We writers – and especially writers for children, but all writers – have an obligation to our readers: it's the obligation to write true things, especially important when we are creating tales of people who do not exist in places that never were – to understand that truth is not in what happens but what it tells us about who we are. Fiction is the lie that tells the truth, after all. We have an obligation not to bore our readers, but to make them need to turn the pages. One of the best cures for a reluctant reader, after all, is a tale they cannot stop themselves from reading. And while we must tell our readers true things and give them weapons and give them armour and pass on whatever wisdom we have gleaned from our short stay on this green world, we have an obligation not to preach, not to lecture, not to force predigested morals and messages down our readers' throats like adult birds feeding their babies pre-masticated maggots; and we have an obligation never, ever, under any circumstances, to write anything for children that we would not want to read ourselves.
We have an obligation to understand and to acknowledge that as writers for children we are doing important work, because if we mess it up and write dull books that turn children away from reading and from books, we 've lessened our own future and diminished theirs.
We all – adults and children, writers and readers – have an obligation to daydream. We have an obligation to imagine.
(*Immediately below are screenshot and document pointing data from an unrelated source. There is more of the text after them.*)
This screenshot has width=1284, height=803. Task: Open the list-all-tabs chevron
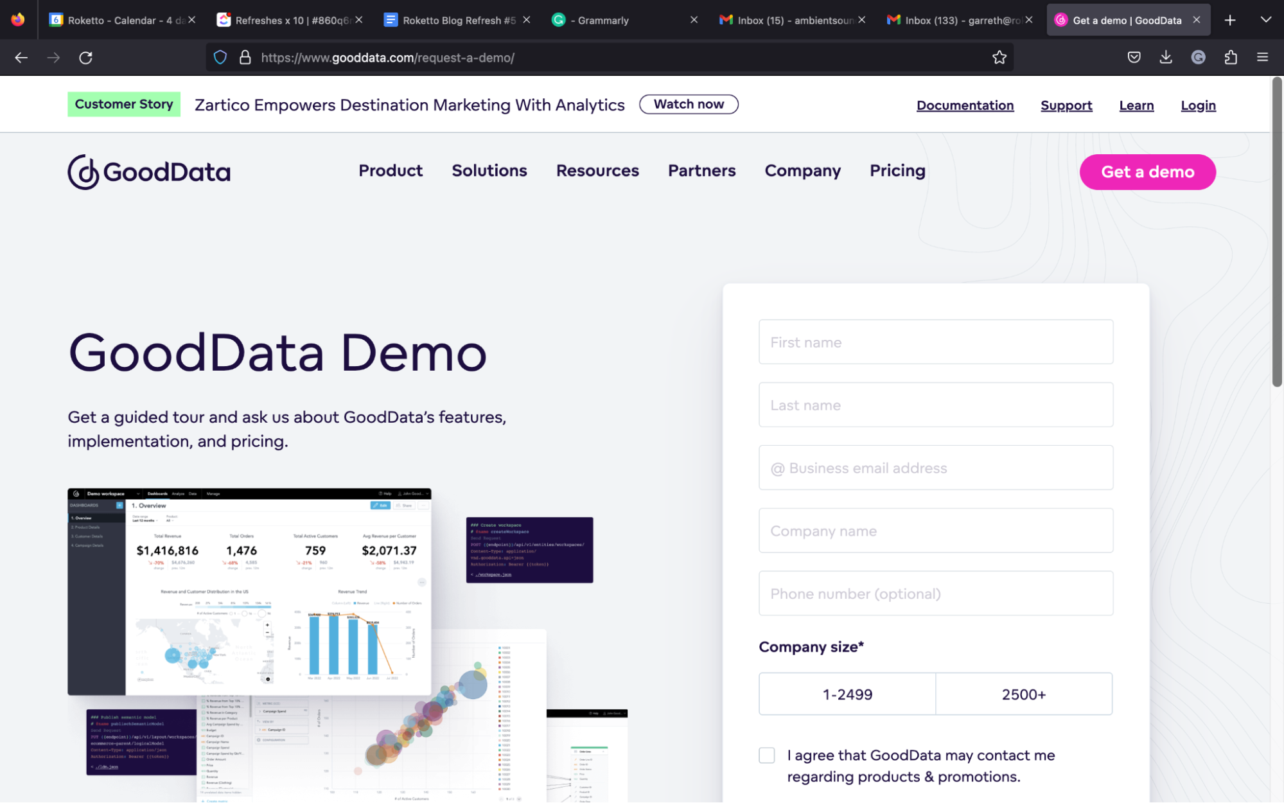[1265, 20]
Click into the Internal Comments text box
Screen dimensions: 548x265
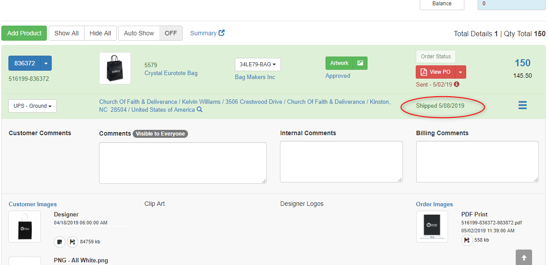click(341, 162)
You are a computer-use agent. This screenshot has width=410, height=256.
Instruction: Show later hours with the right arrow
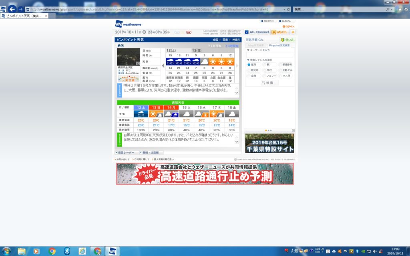point(237,65)
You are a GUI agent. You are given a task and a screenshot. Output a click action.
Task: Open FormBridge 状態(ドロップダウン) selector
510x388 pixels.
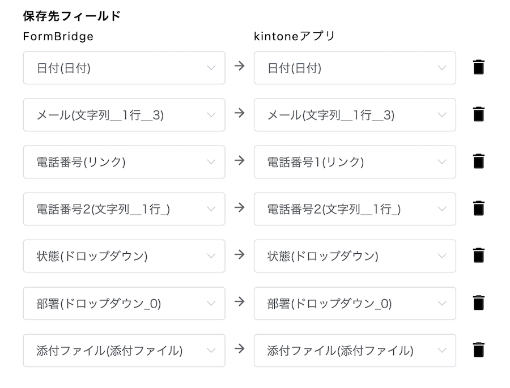pyautogui.click(x=124, y=256)
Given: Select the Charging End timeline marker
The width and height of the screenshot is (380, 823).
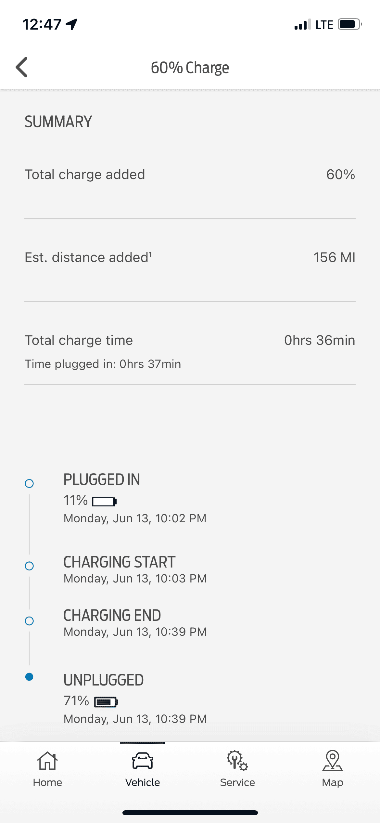Looking at the screenshot, I should pyautogui.click(x=29, y=621).
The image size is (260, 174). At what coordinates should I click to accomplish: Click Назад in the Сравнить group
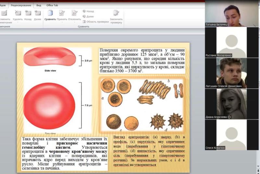[x=88, y=11]
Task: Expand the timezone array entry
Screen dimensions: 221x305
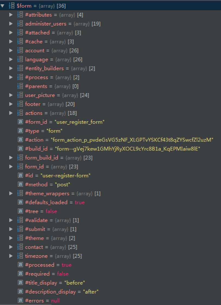Action: click(x=11, y=256)
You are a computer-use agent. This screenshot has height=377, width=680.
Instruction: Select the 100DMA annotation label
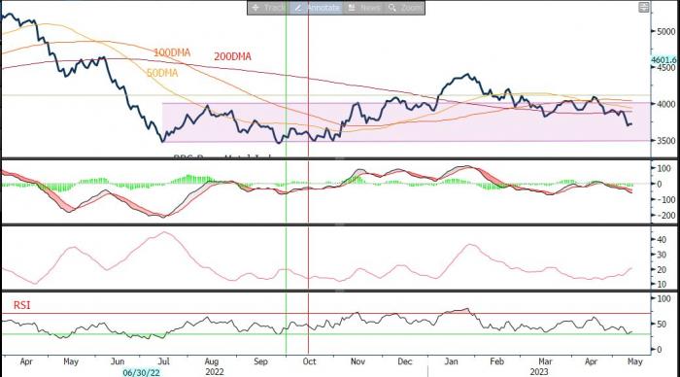(172, 52)
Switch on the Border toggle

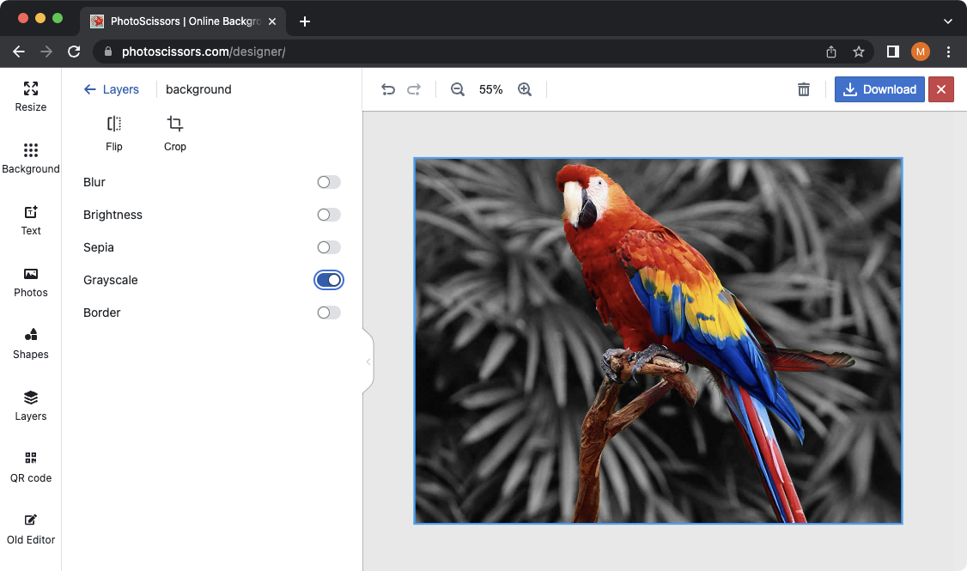[x=329, y=313]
It is easy to pretend that nobody can change anything, that we are in a world in which society is huge and the individual is less than nothing: an atom in a wall, a grain of rice in a rice field. But the truth is, individuals change their world over and over, individuals make the future, and they do it by imagining that things can be different.
Look around you: I mean it. Pause, for a moment and look around the room that you are in. I'm going to point out something so obvious that it tends to be forgotten. It's this: that everything you can see, including the walls, was, at some point, imagined. Someone decided it was easier to sit on a chair than on the ground and imagined the chair. Someone had to imagine a way that I could talk to you in London right now without us all getting rained on.This room and the things in it, and all the other things in this building, this city, exist because, over and over and over, people imagined things.
We have an obligation to make things beautiful. Not to leave the world uglier than we found it, not to empty the oceans, not to leave our problems for the next generation. We have an obligation to clean up after ourselves, and not leave our children with a world we've shortsightedly messed up, shortchanged, and crippled.
We have an obligation to tell our politicians what we want, to vote against politicians of whatever party who do not understand the value of reading in creating worthwhile citizens, who do not want to act to preserve and protect knowledge and encourage literacy. This is not a matter of party politics. This is a matter of common humanity.
Albert Einstein was asked once how we could make our children intelligent. His reply was both simple and wise. "If you want your children to be intelligent," he said, "read them fairy tales. If you want them to be more intelligent, read them more fairy tales." He understood the value of reading, and of imagining. I hope we can give our children a world in which they will read, and be read to, and imagine, and understand.
• This is an edited version of Neil Gaiman's lecture for the Reading Agency, delivered on Monday October 14 at the Barbican in London. The Reading Agency's annual lecture series was initiated in 2012 as a platform for leading writers and thinkers to share original, challenging ideas about reading and libraries.